The projected climate change-related exposures are likely to affect the health of millions of people, particularly those with low adaptive capacity such as the older population. Increases in malnutrition, death due to extreme weather events, frequency of cardiovascular disease from increased ozone, and altered distribution of disease vectors will exacerbate the need for adaptive strategies (IPCC (b), 2007). The UNFCCC considers placing the needs of the most vulnerable first as a strategy for the fairest adaptation. These justice dilemmas will require careful thought by a global society as mitigation and adaptation strategies are developed.

VI. Recommendations for Research

Key recommendations which emerge from our review focus on the need to address the potential adverse health effects on the older population and its heightened vulnerability to climate change. Logical research questions have to do with investigating the mechanism of effects on older people’s health, exploring how they will cope with or adjust to the new environmental conditions, how they can best be educated about risk, and what kinds of interventions (e. g., home modifications) may protect them against threats (such as extreme heat).

The following are some potential research questions (not listed in any order of priority) to serve as a springboard for group discussion:

1. What are trends in migration patterns of older Americans to coastal and other ecologically sensitive areas? What implications do such patterns have for planners and policy makers trying to anticipate the implications of climate change?

2. Which subgroups of the older population are more susceptible to environmental health problems? How can we best establish such differences in risk, and what kind of research is needed to do so?

3. Greater attention to the effects of climate change on vulnerable populations should be made a priority.
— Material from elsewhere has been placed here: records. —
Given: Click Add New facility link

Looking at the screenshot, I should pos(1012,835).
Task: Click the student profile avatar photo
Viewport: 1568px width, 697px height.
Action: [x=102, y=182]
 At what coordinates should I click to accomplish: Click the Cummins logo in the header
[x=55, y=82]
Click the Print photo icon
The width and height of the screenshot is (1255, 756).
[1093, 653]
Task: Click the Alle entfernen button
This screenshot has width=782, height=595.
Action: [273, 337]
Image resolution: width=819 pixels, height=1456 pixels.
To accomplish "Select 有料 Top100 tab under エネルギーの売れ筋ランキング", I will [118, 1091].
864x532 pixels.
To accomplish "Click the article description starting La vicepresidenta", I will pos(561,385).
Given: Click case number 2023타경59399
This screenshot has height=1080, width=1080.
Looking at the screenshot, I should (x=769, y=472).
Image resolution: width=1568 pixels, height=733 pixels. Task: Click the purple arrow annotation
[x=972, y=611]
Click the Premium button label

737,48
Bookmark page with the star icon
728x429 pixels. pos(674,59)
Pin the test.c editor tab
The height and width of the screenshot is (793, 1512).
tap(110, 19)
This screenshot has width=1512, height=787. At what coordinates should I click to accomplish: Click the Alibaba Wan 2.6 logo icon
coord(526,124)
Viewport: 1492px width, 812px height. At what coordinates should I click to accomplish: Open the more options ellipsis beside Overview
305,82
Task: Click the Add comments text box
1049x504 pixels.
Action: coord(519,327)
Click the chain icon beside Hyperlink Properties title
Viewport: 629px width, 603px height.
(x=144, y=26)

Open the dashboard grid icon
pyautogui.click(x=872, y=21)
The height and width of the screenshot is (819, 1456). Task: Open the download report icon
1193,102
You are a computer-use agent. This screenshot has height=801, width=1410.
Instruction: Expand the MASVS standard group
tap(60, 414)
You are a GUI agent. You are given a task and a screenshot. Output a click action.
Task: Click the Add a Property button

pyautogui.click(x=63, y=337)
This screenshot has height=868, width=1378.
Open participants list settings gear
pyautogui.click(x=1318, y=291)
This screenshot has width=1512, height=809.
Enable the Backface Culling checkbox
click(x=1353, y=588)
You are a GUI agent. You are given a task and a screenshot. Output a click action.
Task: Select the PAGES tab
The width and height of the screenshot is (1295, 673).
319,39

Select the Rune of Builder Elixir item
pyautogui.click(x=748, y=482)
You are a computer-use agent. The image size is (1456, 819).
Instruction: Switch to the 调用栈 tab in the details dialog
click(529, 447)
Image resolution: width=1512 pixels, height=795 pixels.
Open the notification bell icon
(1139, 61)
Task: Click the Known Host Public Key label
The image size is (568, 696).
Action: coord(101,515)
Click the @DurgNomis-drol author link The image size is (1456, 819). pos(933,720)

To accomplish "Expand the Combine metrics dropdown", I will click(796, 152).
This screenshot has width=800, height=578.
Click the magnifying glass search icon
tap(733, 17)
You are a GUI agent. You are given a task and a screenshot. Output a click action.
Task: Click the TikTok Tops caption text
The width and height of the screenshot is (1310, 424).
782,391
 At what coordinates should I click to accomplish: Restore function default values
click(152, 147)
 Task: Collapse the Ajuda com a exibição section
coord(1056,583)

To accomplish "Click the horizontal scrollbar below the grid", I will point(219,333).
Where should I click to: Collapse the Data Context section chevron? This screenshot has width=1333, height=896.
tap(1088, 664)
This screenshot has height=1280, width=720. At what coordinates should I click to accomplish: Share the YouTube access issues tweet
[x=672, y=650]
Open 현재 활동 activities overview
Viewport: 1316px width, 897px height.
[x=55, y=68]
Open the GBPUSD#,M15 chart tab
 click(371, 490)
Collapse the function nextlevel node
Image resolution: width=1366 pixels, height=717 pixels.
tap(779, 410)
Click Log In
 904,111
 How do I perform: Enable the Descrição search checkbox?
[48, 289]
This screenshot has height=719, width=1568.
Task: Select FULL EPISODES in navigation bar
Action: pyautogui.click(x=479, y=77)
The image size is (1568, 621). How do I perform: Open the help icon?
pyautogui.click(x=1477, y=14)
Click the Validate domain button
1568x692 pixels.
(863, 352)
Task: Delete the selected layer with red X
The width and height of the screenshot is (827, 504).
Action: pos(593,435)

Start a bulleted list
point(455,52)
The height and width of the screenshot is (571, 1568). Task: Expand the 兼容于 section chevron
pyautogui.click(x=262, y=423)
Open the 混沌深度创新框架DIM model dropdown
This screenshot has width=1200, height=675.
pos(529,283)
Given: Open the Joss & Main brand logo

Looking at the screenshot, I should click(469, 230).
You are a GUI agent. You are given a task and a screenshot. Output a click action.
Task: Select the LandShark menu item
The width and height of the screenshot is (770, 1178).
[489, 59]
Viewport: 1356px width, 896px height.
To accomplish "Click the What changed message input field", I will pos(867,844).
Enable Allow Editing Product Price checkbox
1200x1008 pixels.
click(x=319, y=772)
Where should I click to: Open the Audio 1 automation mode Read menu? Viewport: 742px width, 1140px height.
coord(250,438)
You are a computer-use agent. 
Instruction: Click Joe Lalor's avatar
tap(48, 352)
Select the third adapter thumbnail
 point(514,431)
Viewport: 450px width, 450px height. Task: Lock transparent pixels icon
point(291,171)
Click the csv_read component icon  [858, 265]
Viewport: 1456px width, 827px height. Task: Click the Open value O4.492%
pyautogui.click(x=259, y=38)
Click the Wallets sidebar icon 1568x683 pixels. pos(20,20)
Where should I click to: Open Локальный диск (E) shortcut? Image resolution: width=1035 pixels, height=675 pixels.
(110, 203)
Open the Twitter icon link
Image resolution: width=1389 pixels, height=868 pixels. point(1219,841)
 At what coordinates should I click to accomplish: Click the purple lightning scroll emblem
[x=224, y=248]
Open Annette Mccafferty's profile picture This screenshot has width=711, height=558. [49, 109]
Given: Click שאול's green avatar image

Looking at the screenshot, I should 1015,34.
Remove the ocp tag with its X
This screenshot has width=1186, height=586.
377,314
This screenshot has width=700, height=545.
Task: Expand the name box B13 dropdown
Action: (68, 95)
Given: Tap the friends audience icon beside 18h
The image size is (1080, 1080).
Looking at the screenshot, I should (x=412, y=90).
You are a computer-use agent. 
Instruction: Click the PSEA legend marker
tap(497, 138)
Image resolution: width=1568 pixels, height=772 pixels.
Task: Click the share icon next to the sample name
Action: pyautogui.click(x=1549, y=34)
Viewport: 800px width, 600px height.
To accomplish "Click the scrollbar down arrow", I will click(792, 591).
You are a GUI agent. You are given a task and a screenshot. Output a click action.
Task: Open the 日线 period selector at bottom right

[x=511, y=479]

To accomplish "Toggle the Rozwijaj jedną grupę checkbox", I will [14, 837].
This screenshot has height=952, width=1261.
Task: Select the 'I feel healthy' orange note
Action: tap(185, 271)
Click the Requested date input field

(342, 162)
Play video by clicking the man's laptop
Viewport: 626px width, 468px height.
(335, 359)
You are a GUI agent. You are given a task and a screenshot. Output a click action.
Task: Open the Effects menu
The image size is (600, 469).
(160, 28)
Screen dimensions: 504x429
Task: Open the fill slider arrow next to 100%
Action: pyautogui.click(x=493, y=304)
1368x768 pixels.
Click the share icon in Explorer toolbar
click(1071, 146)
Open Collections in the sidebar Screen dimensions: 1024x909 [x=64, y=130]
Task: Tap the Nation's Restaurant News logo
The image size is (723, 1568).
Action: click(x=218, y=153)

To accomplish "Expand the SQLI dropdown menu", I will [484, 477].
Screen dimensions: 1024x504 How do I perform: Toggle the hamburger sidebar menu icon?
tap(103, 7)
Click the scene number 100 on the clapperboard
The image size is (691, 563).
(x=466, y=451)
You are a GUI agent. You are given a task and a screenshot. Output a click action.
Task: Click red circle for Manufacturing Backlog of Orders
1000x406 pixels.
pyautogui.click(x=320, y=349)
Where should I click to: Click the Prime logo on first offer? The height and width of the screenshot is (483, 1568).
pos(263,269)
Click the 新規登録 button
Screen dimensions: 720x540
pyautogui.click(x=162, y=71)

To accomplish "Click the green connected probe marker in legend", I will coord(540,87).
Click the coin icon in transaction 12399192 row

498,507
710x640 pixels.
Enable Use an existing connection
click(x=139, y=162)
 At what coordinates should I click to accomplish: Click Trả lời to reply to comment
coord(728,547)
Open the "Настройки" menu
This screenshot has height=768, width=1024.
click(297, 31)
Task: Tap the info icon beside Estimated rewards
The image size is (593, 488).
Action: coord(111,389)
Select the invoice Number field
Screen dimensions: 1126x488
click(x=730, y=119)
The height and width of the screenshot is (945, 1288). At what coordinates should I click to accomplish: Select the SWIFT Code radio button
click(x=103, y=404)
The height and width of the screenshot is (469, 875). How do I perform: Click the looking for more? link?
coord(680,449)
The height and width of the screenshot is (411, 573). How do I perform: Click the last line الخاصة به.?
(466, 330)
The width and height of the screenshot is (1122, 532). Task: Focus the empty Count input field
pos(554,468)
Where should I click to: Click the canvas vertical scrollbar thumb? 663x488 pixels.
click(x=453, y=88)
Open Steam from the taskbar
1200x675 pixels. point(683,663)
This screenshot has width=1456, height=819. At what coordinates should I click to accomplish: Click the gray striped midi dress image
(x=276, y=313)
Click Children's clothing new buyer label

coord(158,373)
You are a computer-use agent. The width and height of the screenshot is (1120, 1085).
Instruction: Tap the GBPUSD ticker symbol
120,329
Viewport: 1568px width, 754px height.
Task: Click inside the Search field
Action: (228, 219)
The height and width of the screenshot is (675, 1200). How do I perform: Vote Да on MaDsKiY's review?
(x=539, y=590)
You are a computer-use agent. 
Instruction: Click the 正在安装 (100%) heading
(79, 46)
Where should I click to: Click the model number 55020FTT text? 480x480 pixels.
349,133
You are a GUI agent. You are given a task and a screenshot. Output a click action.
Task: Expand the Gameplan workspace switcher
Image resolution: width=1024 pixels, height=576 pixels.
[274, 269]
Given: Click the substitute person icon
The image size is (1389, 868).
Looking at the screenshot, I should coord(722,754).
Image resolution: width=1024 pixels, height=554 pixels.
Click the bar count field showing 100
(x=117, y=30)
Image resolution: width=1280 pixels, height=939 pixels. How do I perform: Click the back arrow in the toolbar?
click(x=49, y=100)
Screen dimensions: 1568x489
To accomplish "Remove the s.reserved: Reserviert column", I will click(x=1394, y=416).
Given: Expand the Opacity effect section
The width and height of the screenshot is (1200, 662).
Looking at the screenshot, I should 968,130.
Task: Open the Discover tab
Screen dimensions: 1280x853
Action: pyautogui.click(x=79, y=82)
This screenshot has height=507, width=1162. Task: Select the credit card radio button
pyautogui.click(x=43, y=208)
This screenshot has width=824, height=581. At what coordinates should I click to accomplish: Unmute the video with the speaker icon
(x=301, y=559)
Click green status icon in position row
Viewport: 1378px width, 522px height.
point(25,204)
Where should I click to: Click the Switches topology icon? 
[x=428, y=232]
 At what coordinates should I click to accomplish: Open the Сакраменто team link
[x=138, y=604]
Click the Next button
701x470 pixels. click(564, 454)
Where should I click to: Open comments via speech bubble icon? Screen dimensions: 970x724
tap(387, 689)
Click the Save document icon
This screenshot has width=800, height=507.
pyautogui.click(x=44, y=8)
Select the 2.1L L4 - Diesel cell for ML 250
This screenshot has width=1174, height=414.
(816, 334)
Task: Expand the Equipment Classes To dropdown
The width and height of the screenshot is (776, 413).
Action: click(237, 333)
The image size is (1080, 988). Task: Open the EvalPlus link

Leadership at all policy levels is necessary to plan and deliver effective policy to mitigate the negative effects on older populations’ health due to a changing climate. What types of research knowledge are needed to inform and influence policymakers?

4. Older people require better information regarding environmental threats (both those directly related to climate change, as well as more general health impacts). Research is needed on communication strategies around health risk. What types of risk communication work best with older populations? What are the most effective methods of informing older people about possible risks?

5. Similarly, what are the most effective methods of communication to professionals who work with older persons about environmental health risks?

  1. Research is needed on evacuation planning for older people (and other vulnerable populations). How can we best promote “accessible evaluation?” What best practices exist in this area? Are registries of vulnerable older persons useful? How can technology (e.g., Geographic Information Systems, Electronic Medical Records) assist in evacuations of older persons?
  2. “One size fits all” interventions to mitigate the effects of climate change may not be effective. Interventions should be specific to special populations, and to those with a higher probability of harm. Special attention should be given to older persons with multiple susceptibilities and those who are socially isolated, physically challenged, and geographically dispersed. What kinds of research are needed to illuminate the targeting of interventions?
  3. There is anecdotal evidence that some older people resist social services in general, and more specifically assistance around potential disasters. What do we know about resistance to disaster planning, evacuation efforts, etc., and how might such barriers be overcome?
  4. To what extent is climate change and its effects a potential motivator for action by older people? Is the threat of possible health effects an issue that would galvanize the older population to action? Given the fact that the oldest old are highly vulnerable, could increased awareness also spur concerned family members to civic engagement on the climate change issue? How might this issue be studied?
  5. To what extent do older people contribute to global warming through consumer behavior, car and plane travel, and other sources? What is their contribution in comparison to other age groups? Are there specific ways that pro-environmental behavior can be promoted among older people?